# Repro bodies of original Aurora



## Dyno Dom (May 26, 2007)

Do reproductions of original Aurora bodies & color have markings to distinguish from original?


----------



## super8man (Jan 29, 2013)

Depends...the AW ones are very different from their original counterparts. I believe most, if not all, say CHINA on the inside...molding numbers, etc. The Dash bodies and Model Motoring bodies are also significantly different once you have both in your hands to compare, from my experience.

Now, if you read these threads long enough you will discover there are a lot of fakes (purposeful), refurbished beauties, and other brought-back-to-life cars (ie - serious restoration on wheel wells, posts, etc.). 

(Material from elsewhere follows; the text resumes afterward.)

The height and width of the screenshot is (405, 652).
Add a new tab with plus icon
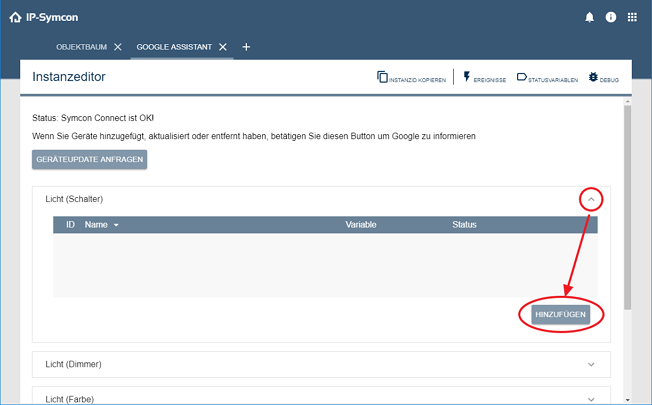pyautogui.click(x=246, y=47)
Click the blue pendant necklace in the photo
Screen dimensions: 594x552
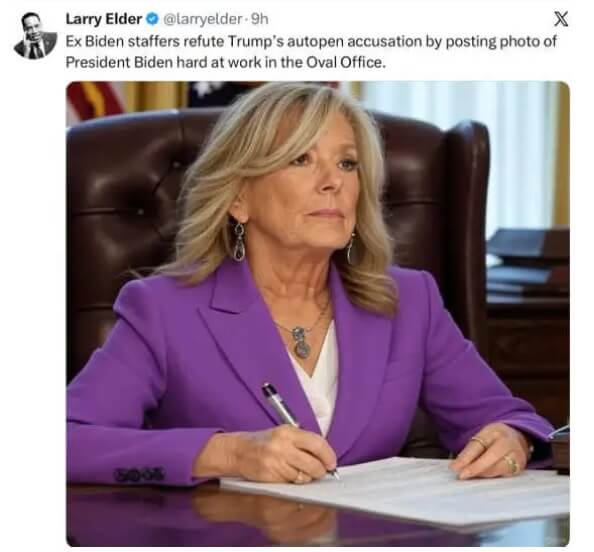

Personally, I love the original cars and particularly all of their "patina" as survivors over the decades. 

Buyer beware.


----------



## Dyno Dom (May 26, 2007)

Thanks S8, certainly buyer beware. How about bodies beyond AW/JL & Dash,
such as '32 P/U and Tow Truck??


----------



## hojoe (Dec 1, 2004)

Road Race Replica bodies have their name on the underside of the body. Model Motoring has nothing to distinguish from the originals. There are a lot of casters out there, and some do an excellent job. Some are marked and some aren't. I guess you have to know and trust your source.
hojoe


----------



## Dyno Dom (May 26, 2007)

HO Detroit marked the inside too. The RRR Camaro has a spoiler and the
AW/JL Torino has silver trim around front windshield. 
Someone recently had an auction for an "original" purple '32 P/U but changed the description after being informed that it was a Repro and it did not sell. 
The same seller had re-listed the purple '32 P/U as a Repro but also had two additional '32 P/U's listed as originals in Lime & Orange.


----------



## super8man (Jan 29, 2013)

Well, I am pretty sure it's easy to tell a resin body from an injection molded body (weight, flexibility, the whole feel of it) so I am thinking that as long as you have good reference photos of real versions of the cars you are interested in, you should be able to discern any differences. At least I would hope so. Is there a huge market for fake classic slot cars? Hmmm...not so sure...but you never know! Good luck!


----------



## super8man (Jan 29, 2013)

I should add that while I personally really like tjet Chargers, I have none. The market is very strange and the possibility of dropping some serious coin on a fake is not worth the risk. So, I have latched onto the Model Motoring GTOs as a nice substitute and easier on the pocketbook.


----------



## alpink (Aug 22, 2010)

early H O Detroit "perfect" resin casts, very difficult to tell from original Aurora, were not marked inside.
I bought a black Willys yesterday and compared it to a Pink one marked HOD inside and there are identical "flaws" inside that indicate it came from the same mold.
also, resin will not react to Testors 3502 glue and original Aurora plastic will.
the seller did not try to misrepresent in this case and was totally honest about not knowing or couldn't remember and said that he didn't think it was original Aurora.
now, some HOD bodies are worth as much, sometimes more, than original Aurora.
as I said, early HOD bodies were not marked inside, so those might be pawned off as Aurora. 
buyer beware


----------



## Dyno Dom (May 26, 2007)

I just reviewed a past thread specific to the '32 P/U and there was mention
the body was re-made by Chris(HO Detroit), RRR and someone named Tom from Arizona.  
Is the chrome motor and black paint on top of cab and rear bed of the re-pop as crisp as original?


----------



## slotcarman12078 (Oct 3, 2008)

I believe Tom from AZ is Ho Models. HO Models 32 Pick up and other stuff doesn't have chrome. His bright work is painted with Alclad. HO Detroit has had parts chrome plated, so his probably are. I imagine RRR's had real chrome also, as Phil sold replacement parts with chrome.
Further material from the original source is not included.